Her parents gave Jennifer up for adoption a few months after she was born. Doctors gave her adoptive mom and dad a bucket to carry her around in. They flat-out refused to use it.
With their encouragement, Jennifer soon learned to walk and run by using her hands and bottom. She loved to climb trees and bounce on trampolines with her older brothers.
Jennifer said, “My parents didn’t treat me differently. So, I didn’t grasp the concept that I was different.”
Growing up in a small community in Illinois, Jennifer was aware of being a Romanian. No one else looked quite like her.
In 1996, the eight-year-old was watching the Atlanta Olympic Games. One of the gymnasts caught her eye.
Dominique Moceanu was the first fellow Romanian Jennifer had ever seen on TV. She was drawn to Dominique because they looked like two peas in a pod.
The gold-winning athlete became Jennifer’s idol. She vowed to become a gymnast like her. She began training, and insisted people treat her equally despite her disability. By the age of 11, she was Illinois’s power tumbling champion.

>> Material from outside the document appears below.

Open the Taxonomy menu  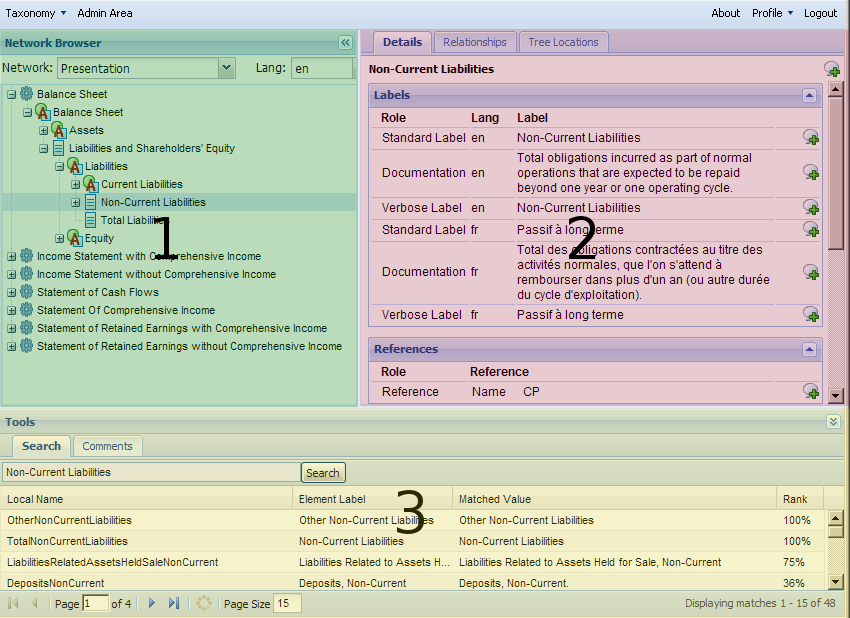tap(29, 13)
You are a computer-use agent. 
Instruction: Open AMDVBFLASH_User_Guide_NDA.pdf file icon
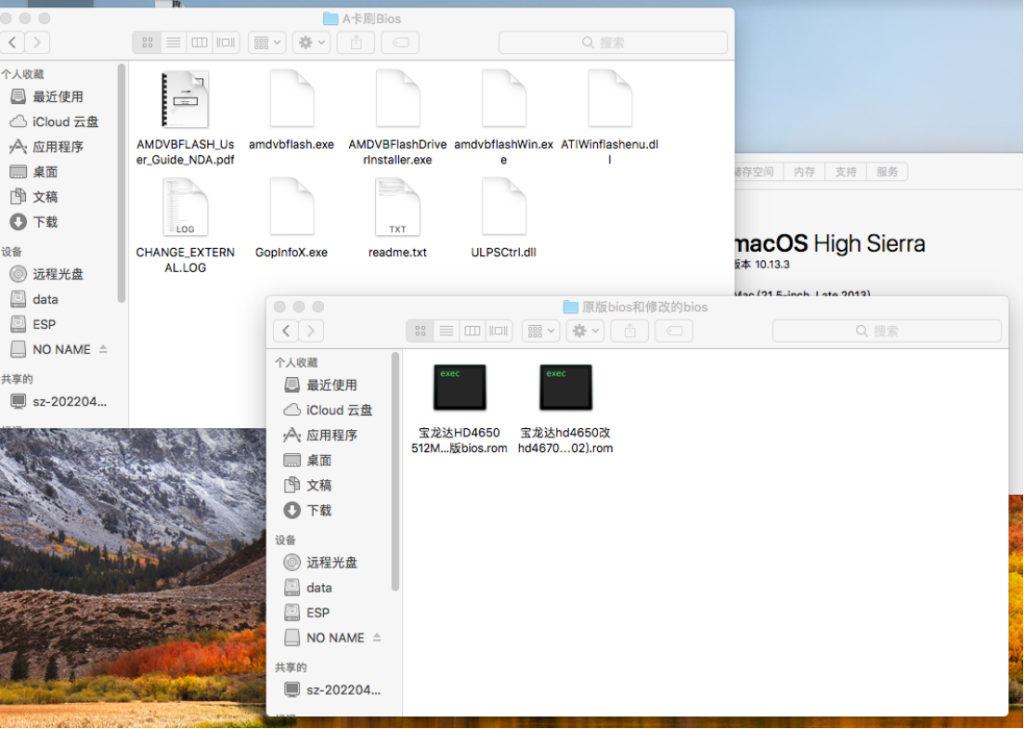point(185,100)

When she turned 16, Jennifer became curious about her birth family. She asked her adoptive parents if there was anything she should know about them. They said, “Yes! Your biological last name would have been Moceanu.”
The bombshell news turned Jennifer’s world upside down. She instinctively knew what the news meant: Dominique Moceanu was her birth sister.
Four years later Jennifer decided to mail Dominique a letter. She wrote, “I almost could not believe it myself, you had been my idol my whole life, and you turned out to be my sister!”
There was one thing Jennifer left out of the letter. The fact that she didn’t have any legs.
The letter was the biggest shock of Dominique’s life. A few weeks later, Dominique called her sister, Jennifer, for the first time. During the conversation, Jennifer spilled the beans and revealed she had no legs. Realizing the struggles she must have endured, Dominique felt immensely proud of her sister.
They met in person shortly after. Dominique said it was like looking in a mirror. When they shared their life’s stories, Jennifer soon realized the grass is not always greener. Dominique did not have a smooth upbringing. Her father often bullied her and was not supportive. She was constantly humiliated, criticized, and threatened with violence.
Jennifer eventually met her biological mother. She felt no anger towards her. She said the supportive upbringing she received from her adoptive parents gave her “the freedom not to be bitter” and the will to succeed.